### INSTRUCTIONS FOR THE TASK
Nothing but the entries, copied exactly, should appear in the response.
------ TASK DATA
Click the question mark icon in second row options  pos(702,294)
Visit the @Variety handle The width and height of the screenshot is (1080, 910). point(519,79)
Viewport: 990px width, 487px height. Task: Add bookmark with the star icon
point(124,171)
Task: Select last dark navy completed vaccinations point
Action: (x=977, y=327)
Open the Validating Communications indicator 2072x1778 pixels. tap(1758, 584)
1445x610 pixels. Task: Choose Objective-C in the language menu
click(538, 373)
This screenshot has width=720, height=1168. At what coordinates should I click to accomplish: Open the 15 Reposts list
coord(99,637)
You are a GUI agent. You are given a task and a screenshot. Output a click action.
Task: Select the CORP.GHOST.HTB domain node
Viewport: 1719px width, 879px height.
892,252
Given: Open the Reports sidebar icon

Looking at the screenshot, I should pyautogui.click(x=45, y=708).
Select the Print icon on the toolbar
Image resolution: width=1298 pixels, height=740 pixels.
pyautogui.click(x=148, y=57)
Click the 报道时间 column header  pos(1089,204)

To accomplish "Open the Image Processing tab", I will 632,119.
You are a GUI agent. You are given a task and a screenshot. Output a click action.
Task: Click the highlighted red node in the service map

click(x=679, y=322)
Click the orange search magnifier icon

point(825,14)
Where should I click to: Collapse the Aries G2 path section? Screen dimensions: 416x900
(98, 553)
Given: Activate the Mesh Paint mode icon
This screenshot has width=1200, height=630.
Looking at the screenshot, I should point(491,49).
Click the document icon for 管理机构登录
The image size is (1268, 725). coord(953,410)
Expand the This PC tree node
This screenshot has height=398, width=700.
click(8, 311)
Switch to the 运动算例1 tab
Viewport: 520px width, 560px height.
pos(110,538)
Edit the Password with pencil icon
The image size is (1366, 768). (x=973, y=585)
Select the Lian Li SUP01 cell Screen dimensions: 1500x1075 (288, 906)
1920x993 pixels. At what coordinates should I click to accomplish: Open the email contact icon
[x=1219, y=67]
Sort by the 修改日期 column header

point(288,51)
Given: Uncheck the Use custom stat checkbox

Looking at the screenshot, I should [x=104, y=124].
------------
### EXERCISE ANSWER
Click the question mark icon in second row options  pos(702,294)
Visit the @Variety handle The width and height of the screenshot is (1080, 910). point(519,79)
Viewport: 990px width, 487px height. Task: Add bookmark with the star icon
point(124,171)
Task: Select last dark navy completed vaccinations point
Action: (x=977, y=327)
Open the Validating Communications indicator 2072x1778 pixels. tap(1758, 584)
1445x610 pixels. Task: Choose Objective-C in the language menu
click(538, 373)
This screenshot has width=720, height=1168. At what coordinates should I click to accomplish: Open the 15 Reposts list
coord(99,637)
You are a GUI agent. You are given a task and a screenshot. Output a click action.
Task: Select the CORP.GHOST.HTB domain node
Viewport: 1719px width, 879px height.
892,252
Given: Open the Reports sidebar icon

Looking at the screenshot, I should pyautogui.click(x=45, y=708).
Select the Print icon on the toolbar
Image resolution: width=1298 pixels, height=740 pixels.
pyautogui.click(x=148, y=57)
Click the 报道时间 column header  pos(1089,204)

To accomplish "Open the Image Processing tab", I will 632,119.
You are a GUI agent. You are given a task and a screenshot. Output a click action.
Task: Click the highlighted red node in the service map

click(x=679, y=322)
Click the orange search magnifier icon

point(825,14)
Where should I click to: Collapse the Aries G2 path section? Screen dimensions: 416x900
(98, 553)
Given: Activate the Mesh Paint mode icon
This screenshot has width=1200, height=630.
Looking at the screenshot, I should point(491,49).
Click the document icon for 管理机构登录
The image size is (1268, 725). coord(953,410)
Expand the This PC tree node
This screenshot has height=398, width=700.
click(8, 311)
Switch to the 运动算例1 tab
Viewport: 520px width, 560px height.
pos(110,538)
Edit the Password with pencil icon
The image size is (1366, 768). (x=973, y=585)
Select the Lian Li SUP01 cell Screen dimensions: 1500x1075 (288, 906)
1920x993 pixels. At what coordinates should I click to accomplish: Open the email contact icon
[x=1219, y=67]
Sort by the 修改日期 column header

point(288,51)
Given: Uncheck the Use custom stat checkbox

Looking at the screenshot, I should [x=104, y=124].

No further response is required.